Mongabay.co.id

Hutan Adat Talun Sakti, Rumah bagi Kura-Kura Hutan yang Langka

 

Daun-daun Selaginella intermediai (daun cakar alam) tumbuh bertumpuk di sisi jalan setapak punggung bukit penyangga Taman Nasional Kerinci Seblat (TNKS). Tumbuhan jenis paku-pakuan ini, secara turun-temurun dijadikan salah satu obat-obatan tradisional.

“Ini juga obat untuk datuk (red: sebutan untuk harimau) mengobati luka. Kura-kura hutan juga makan daun ini. Hati-hati jangan sampai terinjak,” seru Sapar, ketua Kelompok Tani Hutan Adat Talun Sakti.

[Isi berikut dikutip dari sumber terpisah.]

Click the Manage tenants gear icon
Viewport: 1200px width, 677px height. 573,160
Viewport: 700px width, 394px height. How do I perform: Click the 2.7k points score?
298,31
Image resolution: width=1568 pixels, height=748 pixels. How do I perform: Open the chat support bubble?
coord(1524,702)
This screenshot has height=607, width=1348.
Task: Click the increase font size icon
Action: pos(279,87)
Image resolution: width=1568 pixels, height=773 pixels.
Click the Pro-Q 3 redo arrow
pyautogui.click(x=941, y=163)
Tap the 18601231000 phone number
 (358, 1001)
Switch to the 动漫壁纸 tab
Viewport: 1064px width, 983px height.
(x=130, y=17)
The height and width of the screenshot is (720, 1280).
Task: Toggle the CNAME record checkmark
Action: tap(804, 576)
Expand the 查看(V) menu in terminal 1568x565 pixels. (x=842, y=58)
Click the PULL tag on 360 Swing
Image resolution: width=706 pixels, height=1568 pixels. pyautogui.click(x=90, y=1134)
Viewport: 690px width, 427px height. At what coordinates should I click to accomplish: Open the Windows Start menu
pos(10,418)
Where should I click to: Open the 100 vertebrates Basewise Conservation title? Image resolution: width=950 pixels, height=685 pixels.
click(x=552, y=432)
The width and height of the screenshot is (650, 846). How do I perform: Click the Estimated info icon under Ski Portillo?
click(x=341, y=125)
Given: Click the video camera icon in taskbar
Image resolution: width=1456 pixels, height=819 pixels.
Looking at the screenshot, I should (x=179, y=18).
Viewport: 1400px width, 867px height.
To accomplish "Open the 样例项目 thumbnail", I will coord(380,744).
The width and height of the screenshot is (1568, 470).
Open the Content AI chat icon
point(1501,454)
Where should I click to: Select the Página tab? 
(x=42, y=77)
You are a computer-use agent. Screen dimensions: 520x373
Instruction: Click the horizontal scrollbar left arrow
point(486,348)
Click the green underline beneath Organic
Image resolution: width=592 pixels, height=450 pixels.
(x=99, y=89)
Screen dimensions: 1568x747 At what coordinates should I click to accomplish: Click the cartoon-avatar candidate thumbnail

Saat itu kami menelusuri sisi terjal jalan setapak yang mengarah sungai Seluro.

Hutan Adat Talun Sakti adalah sebuah hutan yang menjadi penyangga kawasan TNKS. Kawasan ini penting sebagai habitat spesies hewan dan tumbuhan yang ada di dalamnya. Luas hutan adat ini 641 hektar dan sangat penting bagi masyarakat Desa Raden Anom, Sarolangun, Jambi.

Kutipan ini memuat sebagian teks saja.